Так как у Сократа внутреннее решение только что начало отделяться от внешнего оракула, то было необходимо, чтобы это возвращение в себя появилось здесь при его первом выступлении еще в физиологической форме. Демон Сократа стоит, таким образом, посредине между внешним откровением оракула и чисто внутренним откровением духа; он есть нечто внутреннее, но именно таким образом, что он представляет собой особого гения, отличного от человеческой воли, но еще не ум и произвол самого Сократа. Более пристальное рассмотрение этого гения показывает нам поэтому форму, приближающуюся к сомнамбулизму, к раздвоенности сознания, и у Сократа, по-видимому, мы явно находим нечто вроде магнетического состояния, ибо он, как мы уже упомянули, часто впадал в оцепенелость и каталепсию. В новейшее время мы встречаем это состояние в форме неподвижности глаз, внутреннего знания, видения того или другого факта, прошедшего, наиболее выгодного способа действия и т. д., но наук магнетизм не двигает вперед. В демоне Сократа мы, таким образом, должны видеть состояние, действительно имевшее место, и оно замечательно тем, что не было болезненным, а необходимо требовалось стадией сознания Сократа. Ибо центральным пунктом всего всемирно-исторического поворота, составляющего сократовский принцип, является то, что место оракулов заняло свидетельство духа индивидуумов и что субъект взял на себя акт принятия решения.

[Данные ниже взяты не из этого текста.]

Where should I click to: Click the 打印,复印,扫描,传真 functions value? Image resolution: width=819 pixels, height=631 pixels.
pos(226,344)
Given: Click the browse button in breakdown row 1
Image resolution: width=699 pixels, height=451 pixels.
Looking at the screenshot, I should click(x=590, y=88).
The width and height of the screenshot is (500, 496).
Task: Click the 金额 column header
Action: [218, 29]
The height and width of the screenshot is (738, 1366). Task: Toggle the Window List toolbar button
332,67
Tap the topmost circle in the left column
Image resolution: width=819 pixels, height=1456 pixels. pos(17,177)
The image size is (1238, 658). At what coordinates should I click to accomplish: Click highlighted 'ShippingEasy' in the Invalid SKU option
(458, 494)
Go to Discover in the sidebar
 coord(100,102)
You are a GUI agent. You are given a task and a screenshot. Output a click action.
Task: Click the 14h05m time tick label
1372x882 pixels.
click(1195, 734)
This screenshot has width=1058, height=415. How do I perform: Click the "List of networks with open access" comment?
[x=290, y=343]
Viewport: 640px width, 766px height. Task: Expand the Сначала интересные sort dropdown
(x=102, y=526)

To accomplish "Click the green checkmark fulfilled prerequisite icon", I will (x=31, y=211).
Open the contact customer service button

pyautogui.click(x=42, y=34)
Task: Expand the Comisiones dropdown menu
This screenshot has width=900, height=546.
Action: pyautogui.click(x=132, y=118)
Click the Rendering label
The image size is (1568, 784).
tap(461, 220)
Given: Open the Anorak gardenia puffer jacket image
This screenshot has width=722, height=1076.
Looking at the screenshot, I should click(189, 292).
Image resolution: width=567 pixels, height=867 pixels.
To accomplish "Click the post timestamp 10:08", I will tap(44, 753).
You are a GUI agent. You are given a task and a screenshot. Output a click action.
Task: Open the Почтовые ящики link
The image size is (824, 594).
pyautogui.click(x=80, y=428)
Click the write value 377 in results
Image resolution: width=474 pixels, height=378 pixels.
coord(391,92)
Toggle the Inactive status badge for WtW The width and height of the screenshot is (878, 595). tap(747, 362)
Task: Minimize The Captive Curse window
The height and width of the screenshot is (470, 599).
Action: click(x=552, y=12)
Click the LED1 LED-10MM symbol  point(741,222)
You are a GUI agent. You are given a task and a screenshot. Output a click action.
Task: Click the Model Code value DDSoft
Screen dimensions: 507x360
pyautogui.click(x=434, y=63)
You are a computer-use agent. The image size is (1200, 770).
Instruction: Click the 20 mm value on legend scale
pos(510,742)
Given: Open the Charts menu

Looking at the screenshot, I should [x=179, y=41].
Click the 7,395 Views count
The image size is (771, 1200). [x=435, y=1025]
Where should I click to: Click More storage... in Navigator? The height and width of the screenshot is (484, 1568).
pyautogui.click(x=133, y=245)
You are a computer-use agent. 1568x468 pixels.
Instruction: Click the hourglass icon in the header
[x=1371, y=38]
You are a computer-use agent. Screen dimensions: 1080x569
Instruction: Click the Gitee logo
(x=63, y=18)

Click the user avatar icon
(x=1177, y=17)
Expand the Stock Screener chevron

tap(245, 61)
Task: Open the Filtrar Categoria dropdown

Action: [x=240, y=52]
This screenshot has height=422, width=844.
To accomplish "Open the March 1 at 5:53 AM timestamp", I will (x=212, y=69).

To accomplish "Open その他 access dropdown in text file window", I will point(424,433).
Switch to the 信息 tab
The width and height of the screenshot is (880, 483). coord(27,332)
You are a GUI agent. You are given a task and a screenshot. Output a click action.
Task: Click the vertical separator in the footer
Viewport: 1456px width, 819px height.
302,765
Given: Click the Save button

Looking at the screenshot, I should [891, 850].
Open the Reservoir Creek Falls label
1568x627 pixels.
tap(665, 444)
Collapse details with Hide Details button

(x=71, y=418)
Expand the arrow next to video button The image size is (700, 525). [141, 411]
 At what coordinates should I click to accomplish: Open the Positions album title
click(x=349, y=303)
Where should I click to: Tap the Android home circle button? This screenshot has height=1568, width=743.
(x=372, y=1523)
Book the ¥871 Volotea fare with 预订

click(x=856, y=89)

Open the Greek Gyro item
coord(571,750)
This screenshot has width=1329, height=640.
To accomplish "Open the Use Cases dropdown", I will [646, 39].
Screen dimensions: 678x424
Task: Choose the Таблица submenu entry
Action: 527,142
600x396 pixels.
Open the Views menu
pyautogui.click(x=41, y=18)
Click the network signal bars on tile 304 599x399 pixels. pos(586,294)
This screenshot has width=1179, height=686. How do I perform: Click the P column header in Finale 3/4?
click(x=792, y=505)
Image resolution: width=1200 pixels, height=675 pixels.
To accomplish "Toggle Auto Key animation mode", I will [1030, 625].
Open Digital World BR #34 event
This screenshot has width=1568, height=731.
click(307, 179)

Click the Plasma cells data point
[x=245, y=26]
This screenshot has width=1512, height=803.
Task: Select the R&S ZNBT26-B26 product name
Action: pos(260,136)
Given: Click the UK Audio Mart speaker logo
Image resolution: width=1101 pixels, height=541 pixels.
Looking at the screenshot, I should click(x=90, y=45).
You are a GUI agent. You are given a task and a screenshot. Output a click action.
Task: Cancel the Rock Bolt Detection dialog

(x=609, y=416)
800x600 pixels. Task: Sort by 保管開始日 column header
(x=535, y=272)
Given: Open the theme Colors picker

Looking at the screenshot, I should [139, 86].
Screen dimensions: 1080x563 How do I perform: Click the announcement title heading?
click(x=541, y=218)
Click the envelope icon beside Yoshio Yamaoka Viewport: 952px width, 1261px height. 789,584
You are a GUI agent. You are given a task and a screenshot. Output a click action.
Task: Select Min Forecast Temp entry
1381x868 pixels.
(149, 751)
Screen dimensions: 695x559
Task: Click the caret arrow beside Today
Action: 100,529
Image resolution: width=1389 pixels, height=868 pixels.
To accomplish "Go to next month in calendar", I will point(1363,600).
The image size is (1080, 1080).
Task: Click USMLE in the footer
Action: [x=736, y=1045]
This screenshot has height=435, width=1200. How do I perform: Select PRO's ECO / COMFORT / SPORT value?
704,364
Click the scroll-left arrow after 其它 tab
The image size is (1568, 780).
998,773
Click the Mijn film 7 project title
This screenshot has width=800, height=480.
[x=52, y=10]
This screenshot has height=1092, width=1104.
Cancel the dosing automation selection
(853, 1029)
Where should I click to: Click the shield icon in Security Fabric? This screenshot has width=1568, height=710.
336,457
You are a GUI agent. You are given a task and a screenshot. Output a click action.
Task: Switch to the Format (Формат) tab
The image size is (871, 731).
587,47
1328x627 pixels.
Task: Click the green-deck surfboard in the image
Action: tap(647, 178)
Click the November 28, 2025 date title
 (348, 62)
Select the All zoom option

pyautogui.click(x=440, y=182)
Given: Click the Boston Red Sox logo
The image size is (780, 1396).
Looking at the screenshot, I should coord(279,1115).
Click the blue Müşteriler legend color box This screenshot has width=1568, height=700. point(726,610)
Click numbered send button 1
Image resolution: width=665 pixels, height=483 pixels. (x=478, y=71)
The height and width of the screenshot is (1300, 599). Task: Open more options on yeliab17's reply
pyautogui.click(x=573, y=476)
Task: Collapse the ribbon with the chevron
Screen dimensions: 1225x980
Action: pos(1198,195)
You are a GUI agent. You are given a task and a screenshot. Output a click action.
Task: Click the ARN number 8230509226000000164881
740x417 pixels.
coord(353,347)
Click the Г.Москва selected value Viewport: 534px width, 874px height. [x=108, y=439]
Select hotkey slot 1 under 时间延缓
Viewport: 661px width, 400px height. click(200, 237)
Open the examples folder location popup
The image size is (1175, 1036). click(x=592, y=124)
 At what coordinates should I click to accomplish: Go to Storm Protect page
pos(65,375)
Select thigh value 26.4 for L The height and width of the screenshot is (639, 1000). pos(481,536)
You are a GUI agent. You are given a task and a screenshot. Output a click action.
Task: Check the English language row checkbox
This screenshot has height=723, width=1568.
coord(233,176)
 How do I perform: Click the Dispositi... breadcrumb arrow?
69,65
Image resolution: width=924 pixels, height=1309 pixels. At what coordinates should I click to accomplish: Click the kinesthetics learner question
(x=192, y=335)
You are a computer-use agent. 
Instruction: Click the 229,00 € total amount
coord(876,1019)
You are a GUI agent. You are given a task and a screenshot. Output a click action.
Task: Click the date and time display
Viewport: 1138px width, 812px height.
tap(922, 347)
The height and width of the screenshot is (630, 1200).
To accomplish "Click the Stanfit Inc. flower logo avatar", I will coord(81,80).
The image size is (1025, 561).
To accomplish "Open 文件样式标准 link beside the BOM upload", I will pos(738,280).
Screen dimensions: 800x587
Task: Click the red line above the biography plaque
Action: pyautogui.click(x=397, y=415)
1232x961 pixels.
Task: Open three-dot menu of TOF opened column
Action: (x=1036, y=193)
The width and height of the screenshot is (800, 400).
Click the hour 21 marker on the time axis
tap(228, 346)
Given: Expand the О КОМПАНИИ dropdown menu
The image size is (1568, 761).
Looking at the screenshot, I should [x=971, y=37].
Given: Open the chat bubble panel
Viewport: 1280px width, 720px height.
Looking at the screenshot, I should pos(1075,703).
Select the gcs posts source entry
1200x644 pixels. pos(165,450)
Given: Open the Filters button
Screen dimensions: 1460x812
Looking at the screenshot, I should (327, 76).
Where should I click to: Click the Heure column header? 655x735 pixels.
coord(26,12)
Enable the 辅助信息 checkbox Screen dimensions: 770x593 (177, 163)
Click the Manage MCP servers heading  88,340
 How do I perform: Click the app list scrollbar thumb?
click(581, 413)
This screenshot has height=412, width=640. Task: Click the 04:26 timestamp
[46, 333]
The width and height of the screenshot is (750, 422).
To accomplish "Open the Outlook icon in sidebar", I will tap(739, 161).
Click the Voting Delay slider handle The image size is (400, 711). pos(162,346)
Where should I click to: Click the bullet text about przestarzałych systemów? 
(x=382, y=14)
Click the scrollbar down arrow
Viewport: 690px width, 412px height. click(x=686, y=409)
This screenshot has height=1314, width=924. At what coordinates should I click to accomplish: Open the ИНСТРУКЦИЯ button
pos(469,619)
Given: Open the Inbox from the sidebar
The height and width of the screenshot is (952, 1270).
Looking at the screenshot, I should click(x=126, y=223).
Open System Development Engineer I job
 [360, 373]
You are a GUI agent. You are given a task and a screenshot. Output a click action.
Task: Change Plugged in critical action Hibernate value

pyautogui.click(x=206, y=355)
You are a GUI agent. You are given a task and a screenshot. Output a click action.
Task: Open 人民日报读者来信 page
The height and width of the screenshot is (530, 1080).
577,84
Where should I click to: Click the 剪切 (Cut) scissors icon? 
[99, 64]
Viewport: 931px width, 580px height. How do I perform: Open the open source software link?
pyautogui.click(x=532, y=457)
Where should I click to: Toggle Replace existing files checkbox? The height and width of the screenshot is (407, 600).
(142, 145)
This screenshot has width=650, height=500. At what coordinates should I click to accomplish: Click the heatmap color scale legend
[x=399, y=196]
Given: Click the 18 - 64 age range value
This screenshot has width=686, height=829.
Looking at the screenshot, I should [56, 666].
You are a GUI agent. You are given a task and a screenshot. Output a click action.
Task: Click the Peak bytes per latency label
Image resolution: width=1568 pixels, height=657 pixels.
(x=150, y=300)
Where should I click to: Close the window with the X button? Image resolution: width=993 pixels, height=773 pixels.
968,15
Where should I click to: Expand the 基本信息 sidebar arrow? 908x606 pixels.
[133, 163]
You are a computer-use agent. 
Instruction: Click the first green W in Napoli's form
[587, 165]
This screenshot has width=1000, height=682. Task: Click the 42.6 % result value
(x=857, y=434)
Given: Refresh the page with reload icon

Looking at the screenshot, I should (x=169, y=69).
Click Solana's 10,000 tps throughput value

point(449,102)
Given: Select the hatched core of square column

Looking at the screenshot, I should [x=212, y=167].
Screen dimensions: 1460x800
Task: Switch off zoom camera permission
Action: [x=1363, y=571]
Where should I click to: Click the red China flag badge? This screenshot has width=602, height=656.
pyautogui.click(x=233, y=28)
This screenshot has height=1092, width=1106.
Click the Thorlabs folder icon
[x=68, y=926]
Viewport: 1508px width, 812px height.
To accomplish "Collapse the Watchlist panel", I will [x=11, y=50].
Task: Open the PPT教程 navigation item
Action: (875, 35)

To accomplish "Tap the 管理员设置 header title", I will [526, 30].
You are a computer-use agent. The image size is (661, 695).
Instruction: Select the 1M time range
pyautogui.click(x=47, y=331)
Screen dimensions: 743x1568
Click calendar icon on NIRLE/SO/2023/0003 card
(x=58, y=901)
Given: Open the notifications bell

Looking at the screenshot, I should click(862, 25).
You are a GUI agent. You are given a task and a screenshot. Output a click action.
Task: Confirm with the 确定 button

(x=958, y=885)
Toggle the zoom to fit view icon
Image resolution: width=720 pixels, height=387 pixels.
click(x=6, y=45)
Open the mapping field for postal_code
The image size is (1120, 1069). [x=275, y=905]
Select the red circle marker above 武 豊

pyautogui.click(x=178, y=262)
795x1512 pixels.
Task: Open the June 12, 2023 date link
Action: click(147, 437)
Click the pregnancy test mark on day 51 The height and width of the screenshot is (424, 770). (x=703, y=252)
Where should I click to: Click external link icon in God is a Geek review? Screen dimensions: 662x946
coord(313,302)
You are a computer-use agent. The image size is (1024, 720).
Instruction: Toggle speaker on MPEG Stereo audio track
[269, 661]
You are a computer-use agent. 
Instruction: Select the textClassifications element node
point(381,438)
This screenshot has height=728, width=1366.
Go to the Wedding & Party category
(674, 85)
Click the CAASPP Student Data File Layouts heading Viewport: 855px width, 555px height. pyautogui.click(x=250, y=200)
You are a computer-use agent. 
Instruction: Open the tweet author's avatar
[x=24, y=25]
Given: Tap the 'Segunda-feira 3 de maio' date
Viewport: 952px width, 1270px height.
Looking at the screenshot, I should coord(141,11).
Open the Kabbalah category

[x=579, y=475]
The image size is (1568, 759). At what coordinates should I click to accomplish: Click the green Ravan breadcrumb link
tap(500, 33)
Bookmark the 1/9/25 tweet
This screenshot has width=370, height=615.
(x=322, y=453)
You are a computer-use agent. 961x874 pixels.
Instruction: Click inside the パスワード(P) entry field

3. Говоря об этом демоне Сократа, как об одном из главных пунктов его обвинения, мы вступаем в круг его судьбы, кончающейся его осуждением. Мы можем находить, что эти его судьбы находятся в противоречии с его делом, состоящим в том, чтобы учить своих сограждан добру; но связывая их с тем, чем был Сократ и чем был его народ, мы поймем необходимость этих судеб. Современники Сократа, выступившие его обвинителями перед афинским народом, рассматривали Сократа как человека, приводившего к сознанию неабсолютность того, что признается существующим в себе и для себя. Сократ же со своим новым принципом и в качестве афинского гражданина, занимавшегося этого рода наставлением, вступил, благодаря своей личности, в отношение ко всему афинскому народу, именно в отношение не только к массе или властвующей массе, а в живое отношение к духу афинского народа. Дух же этого народа, взятый в себе, его государственный строй, вся его жизнь покоились на нравственности, на религии и не могли существовать без этого само в себе и для себя незыблемого. Следовательно, так как Сократ перенес истину в решение внутреннего сознания, то он вступил в антагонизм к тому, что признавал правым и истинным афинский народ. Выставленные против него обвинения были поэтому справедливы, и нам остается еще рассмотреть эти пункты обвинения, равно как и дальнейшие судьбы Сократа. Нападки, которым он подвергался, общеизвестны и были двоякого рода: на него нападал Аристофан в своей комедии «Облака», и затем он был формально обвинен перед народом.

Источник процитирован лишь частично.